------ MATERIAL FOR THIS TASK

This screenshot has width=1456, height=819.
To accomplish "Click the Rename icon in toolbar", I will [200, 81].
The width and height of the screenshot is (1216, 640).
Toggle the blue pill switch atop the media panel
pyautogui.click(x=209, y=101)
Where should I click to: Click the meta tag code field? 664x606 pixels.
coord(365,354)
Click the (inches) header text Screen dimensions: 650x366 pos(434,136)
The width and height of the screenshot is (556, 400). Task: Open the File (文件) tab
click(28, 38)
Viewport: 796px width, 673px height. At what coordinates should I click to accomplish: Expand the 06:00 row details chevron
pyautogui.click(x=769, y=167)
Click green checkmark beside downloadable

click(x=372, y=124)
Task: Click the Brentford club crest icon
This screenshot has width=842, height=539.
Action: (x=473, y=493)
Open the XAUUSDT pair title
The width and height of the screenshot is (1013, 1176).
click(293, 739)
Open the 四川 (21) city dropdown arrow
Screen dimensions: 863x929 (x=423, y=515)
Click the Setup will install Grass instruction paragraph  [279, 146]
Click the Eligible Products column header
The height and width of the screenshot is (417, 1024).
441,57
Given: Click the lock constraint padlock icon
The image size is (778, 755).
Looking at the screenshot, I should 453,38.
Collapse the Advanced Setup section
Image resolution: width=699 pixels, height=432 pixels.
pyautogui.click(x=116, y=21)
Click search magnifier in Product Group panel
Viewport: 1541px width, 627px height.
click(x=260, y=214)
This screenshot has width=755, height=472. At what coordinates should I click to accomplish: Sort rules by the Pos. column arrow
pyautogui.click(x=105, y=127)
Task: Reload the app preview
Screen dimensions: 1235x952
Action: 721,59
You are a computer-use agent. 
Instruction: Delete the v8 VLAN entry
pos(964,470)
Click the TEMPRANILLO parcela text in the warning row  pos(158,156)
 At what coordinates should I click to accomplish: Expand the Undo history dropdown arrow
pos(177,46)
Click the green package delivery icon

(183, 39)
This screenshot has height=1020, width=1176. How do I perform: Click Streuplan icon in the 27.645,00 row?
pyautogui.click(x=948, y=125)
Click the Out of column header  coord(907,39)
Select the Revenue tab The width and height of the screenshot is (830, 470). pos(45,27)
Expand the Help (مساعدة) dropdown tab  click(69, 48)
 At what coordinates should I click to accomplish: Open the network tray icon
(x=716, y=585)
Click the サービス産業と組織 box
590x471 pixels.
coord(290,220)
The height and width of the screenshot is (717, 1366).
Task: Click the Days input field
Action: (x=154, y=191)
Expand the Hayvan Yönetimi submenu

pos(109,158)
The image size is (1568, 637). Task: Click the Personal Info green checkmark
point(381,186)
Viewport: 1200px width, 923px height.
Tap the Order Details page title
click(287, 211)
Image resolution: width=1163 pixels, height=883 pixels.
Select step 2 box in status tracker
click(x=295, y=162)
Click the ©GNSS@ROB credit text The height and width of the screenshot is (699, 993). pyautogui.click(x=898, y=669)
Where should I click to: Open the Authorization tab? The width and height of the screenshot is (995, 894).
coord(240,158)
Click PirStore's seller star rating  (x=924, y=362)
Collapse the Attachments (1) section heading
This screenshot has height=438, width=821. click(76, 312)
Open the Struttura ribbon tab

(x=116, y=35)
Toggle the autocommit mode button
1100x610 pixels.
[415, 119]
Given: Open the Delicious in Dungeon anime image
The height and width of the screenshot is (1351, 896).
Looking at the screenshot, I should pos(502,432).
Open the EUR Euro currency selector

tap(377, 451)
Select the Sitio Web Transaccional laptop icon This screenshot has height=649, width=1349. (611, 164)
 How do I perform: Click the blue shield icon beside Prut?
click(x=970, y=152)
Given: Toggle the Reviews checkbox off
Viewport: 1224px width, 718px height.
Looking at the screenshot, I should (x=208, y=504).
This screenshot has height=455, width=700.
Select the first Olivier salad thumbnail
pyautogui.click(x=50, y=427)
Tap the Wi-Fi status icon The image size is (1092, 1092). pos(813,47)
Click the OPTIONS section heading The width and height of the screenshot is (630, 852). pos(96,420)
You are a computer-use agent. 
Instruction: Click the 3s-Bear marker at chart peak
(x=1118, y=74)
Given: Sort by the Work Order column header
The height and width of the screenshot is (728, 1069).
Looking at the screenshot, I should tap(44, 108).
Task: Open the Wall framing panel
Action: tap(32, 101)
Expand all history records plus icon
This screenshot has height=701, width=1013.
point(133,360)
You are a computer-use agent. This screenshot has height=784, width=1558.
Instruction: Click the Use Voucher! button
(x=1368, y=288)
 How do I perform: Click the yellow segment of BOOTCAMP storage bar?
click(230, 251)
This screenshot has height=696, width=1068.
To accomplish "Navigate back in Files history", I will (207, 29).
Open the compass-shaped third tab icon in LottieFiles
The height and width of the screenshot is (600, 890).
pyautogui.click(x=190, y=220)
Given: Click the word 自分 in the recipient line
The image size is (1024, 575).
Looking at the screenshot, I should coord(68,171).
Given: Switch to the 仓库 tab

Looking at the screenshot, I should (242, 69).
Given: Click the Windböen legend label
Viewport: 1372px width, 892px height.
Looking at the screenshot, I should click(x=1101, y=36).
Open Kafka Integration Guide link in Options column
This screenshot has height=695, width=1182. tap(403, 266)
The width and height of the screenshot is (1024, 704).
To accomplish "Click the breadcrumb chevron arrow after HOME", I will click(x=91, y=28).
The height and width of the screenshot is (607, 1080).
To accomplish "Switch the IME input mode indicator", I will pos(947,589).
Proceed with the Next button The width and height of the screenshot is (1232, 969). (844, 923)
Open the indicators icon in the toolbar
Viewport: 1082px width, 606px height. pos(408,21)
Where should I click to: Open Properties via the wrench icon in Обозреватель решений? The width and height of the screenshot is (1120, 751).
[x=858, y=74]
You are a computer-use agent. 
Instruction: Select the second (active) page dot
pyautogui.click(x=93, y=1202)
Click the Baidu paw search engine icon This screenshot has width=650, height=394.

------------

WHAT THE TASK REQUIRES
For the word "search", go through the records and show each line that carries it.

REPLY
Click search magnifier in Product Group panel
Click the Baidu paw search engine icon This screenshot has width=650, height=394.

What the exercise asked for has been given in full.